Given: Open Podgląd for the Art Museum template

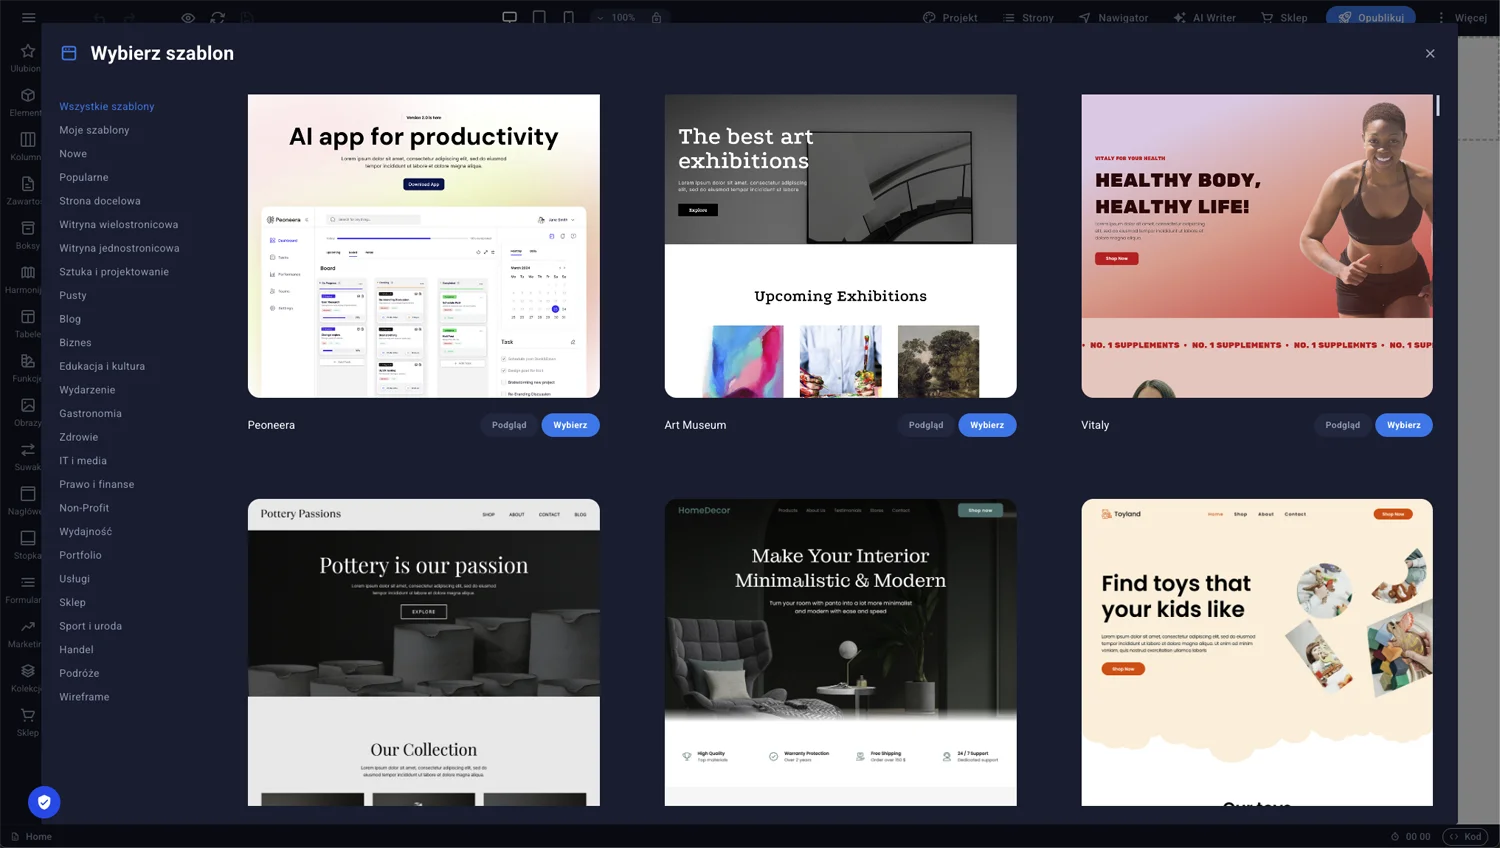Looking at the screenshot, I should (925, 425).

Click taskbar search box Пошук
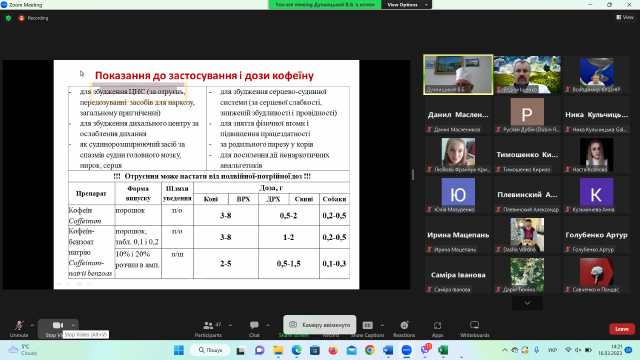tap(210, 350)
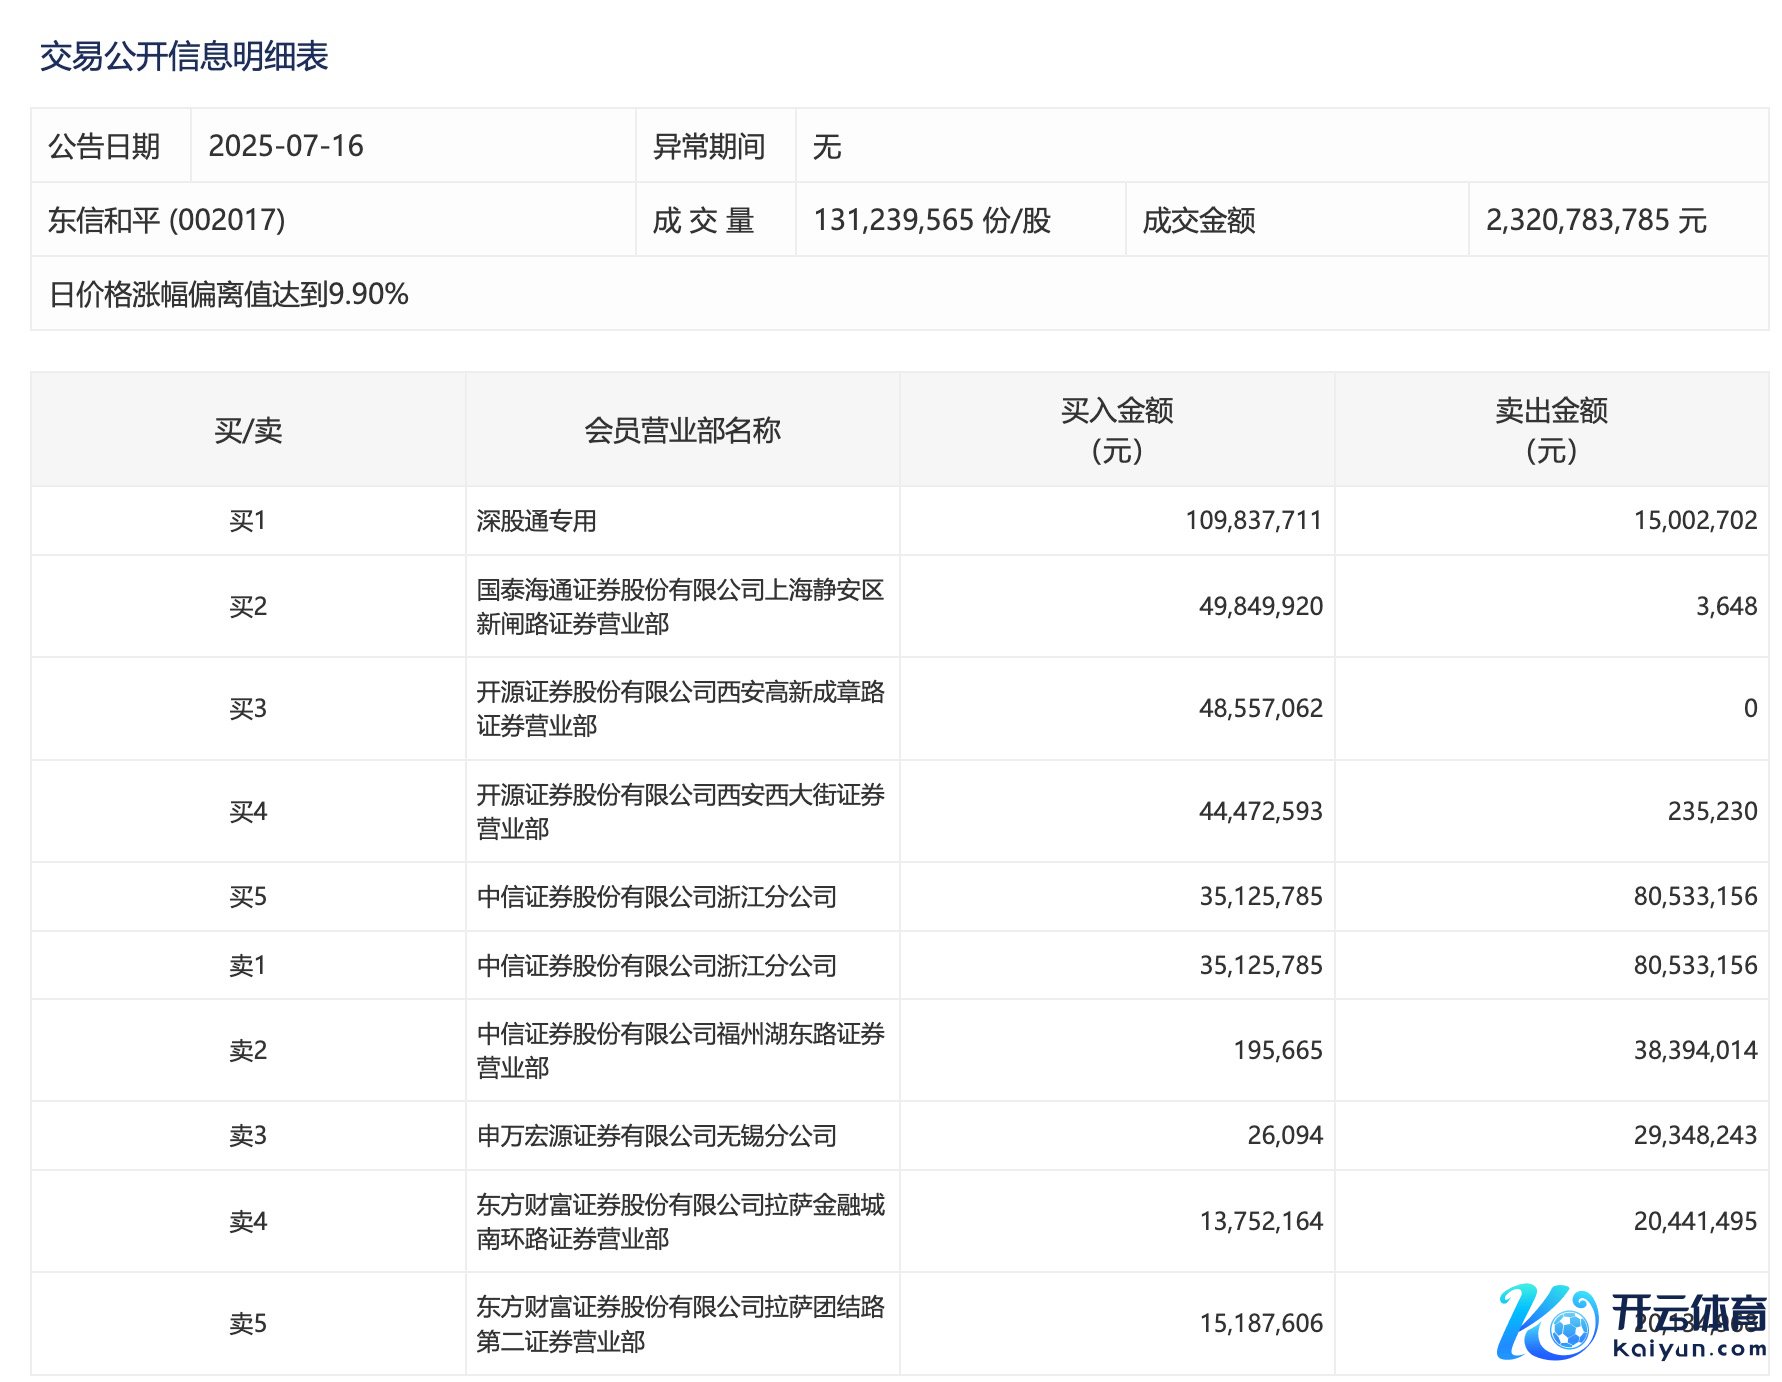Select the announcement date 2025-07-16

(286, 146)
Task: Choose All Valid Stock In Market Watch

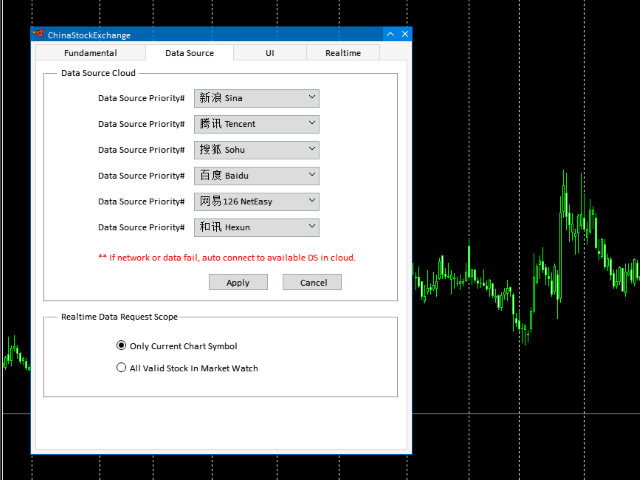Action: [x=122, y=368]
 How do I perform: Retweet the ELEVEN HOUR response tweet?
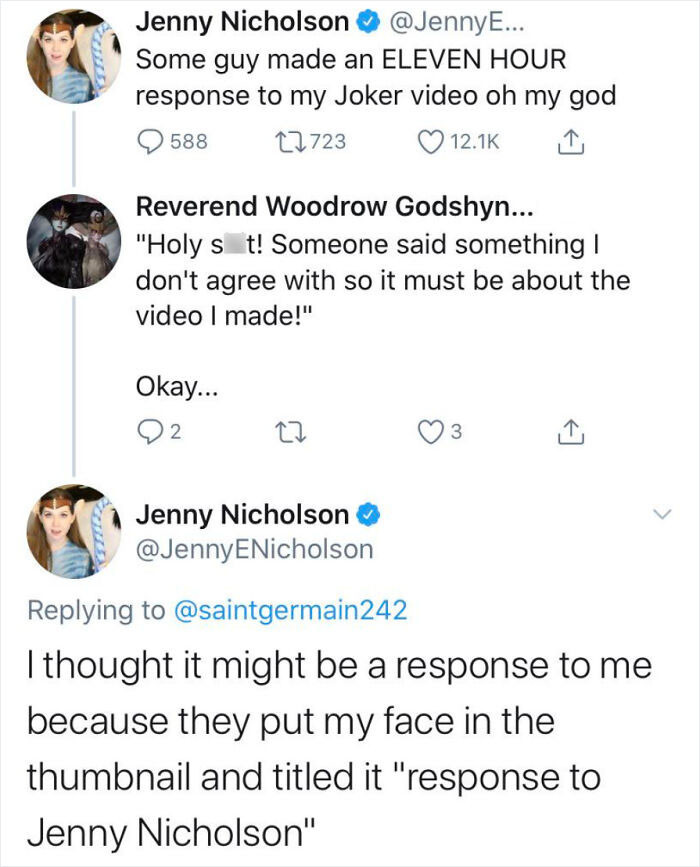pyautogui.click(x=286, y=142)
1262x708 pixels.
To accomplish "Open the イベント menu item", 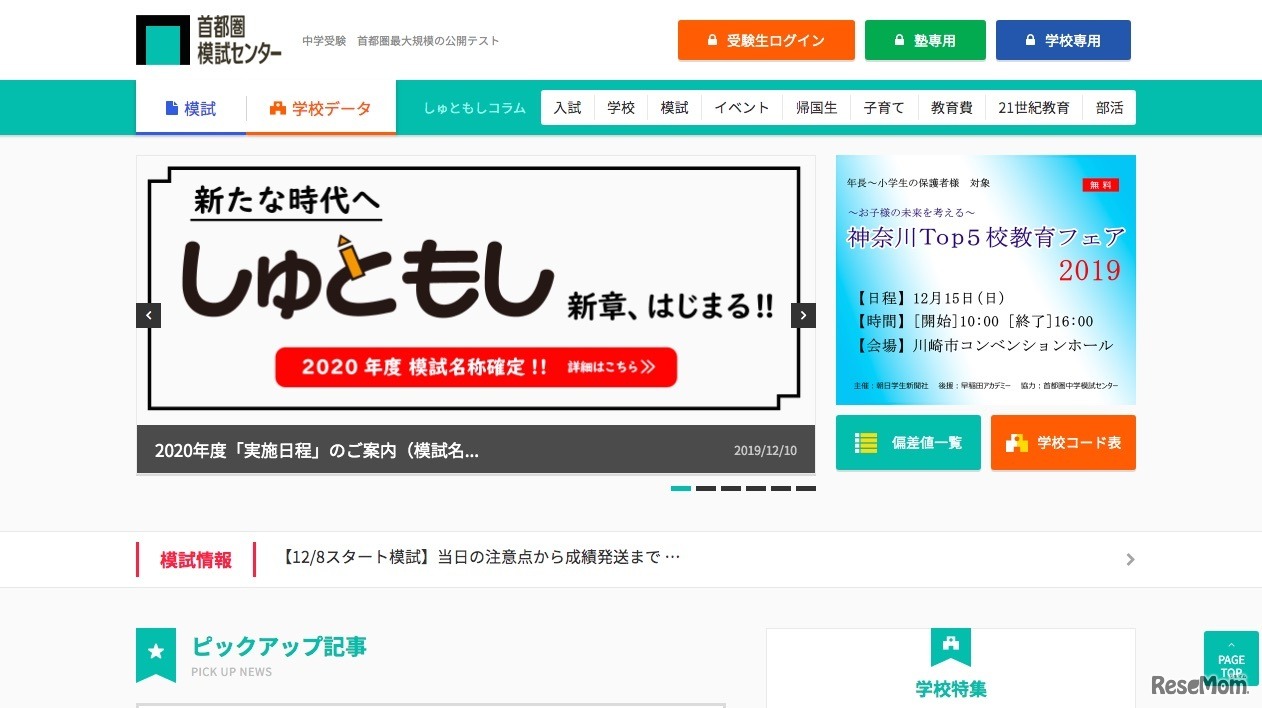I will click(741, 107).
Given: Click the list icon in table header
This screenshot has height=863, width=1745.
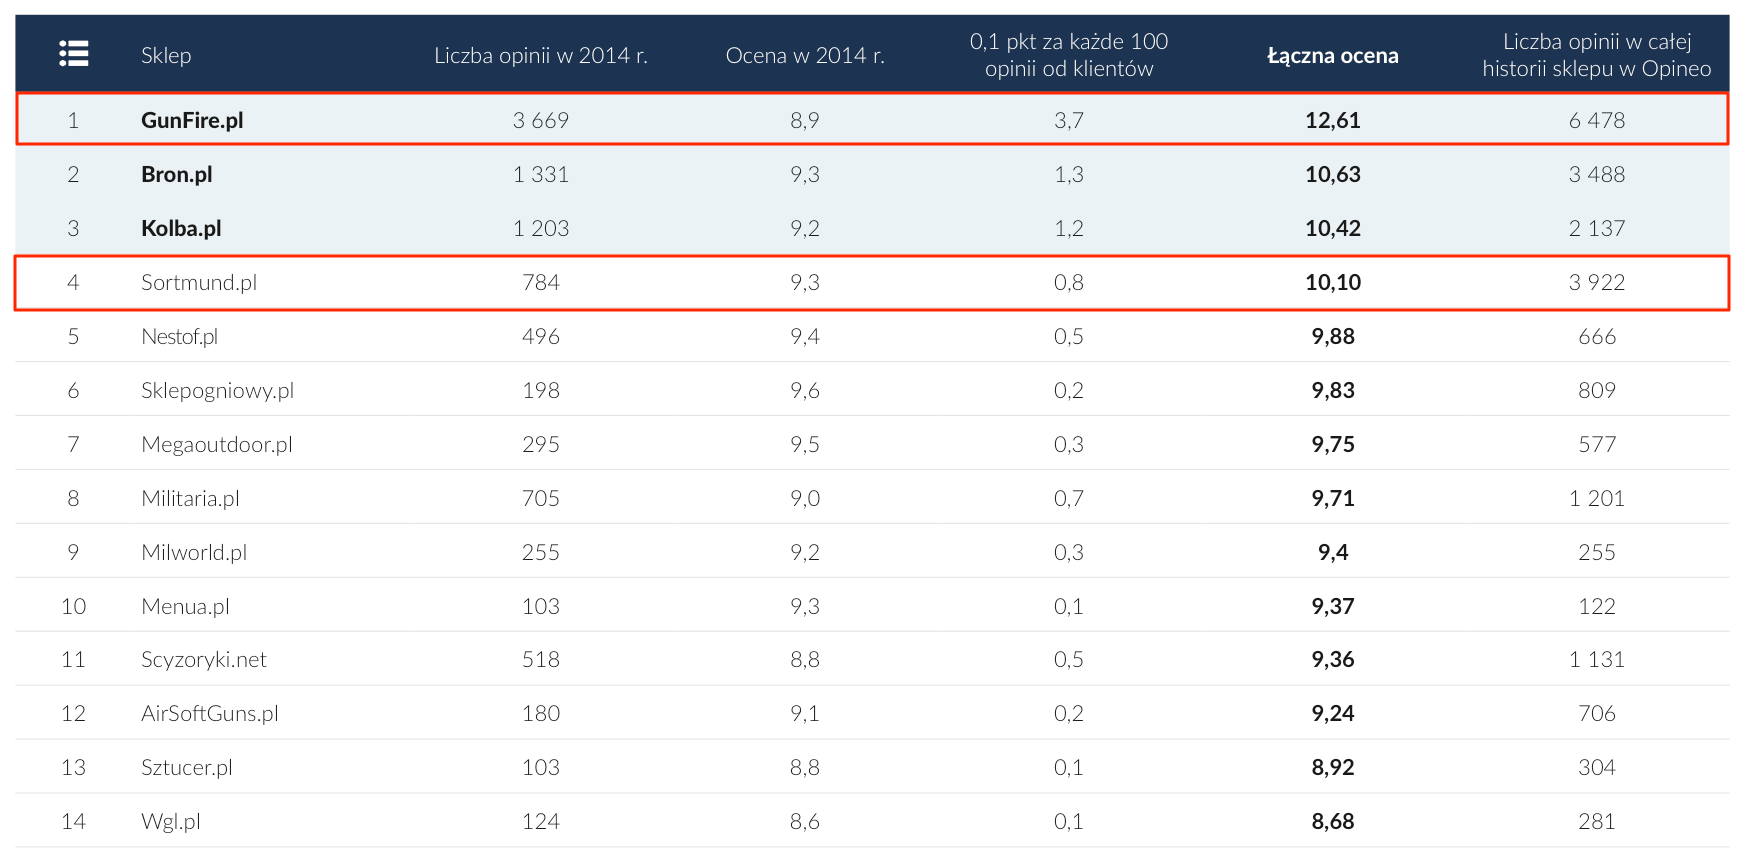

════════════════════

-- WHAT YOU HAVE TO DO --
Render everything from the line containing "Given: Click the list icon in table header" down to the end of the records as a Markdown table with the columns Row and Text, numbering each line in Row and skipping blank lines. Leave the pictures out of the table.

-- WORKED ANSWER --
| Row | Text |
|---|---|
| 1 | Given: Click the list icon in table header |
| 2 | This screenshot has height=863, width=1745. |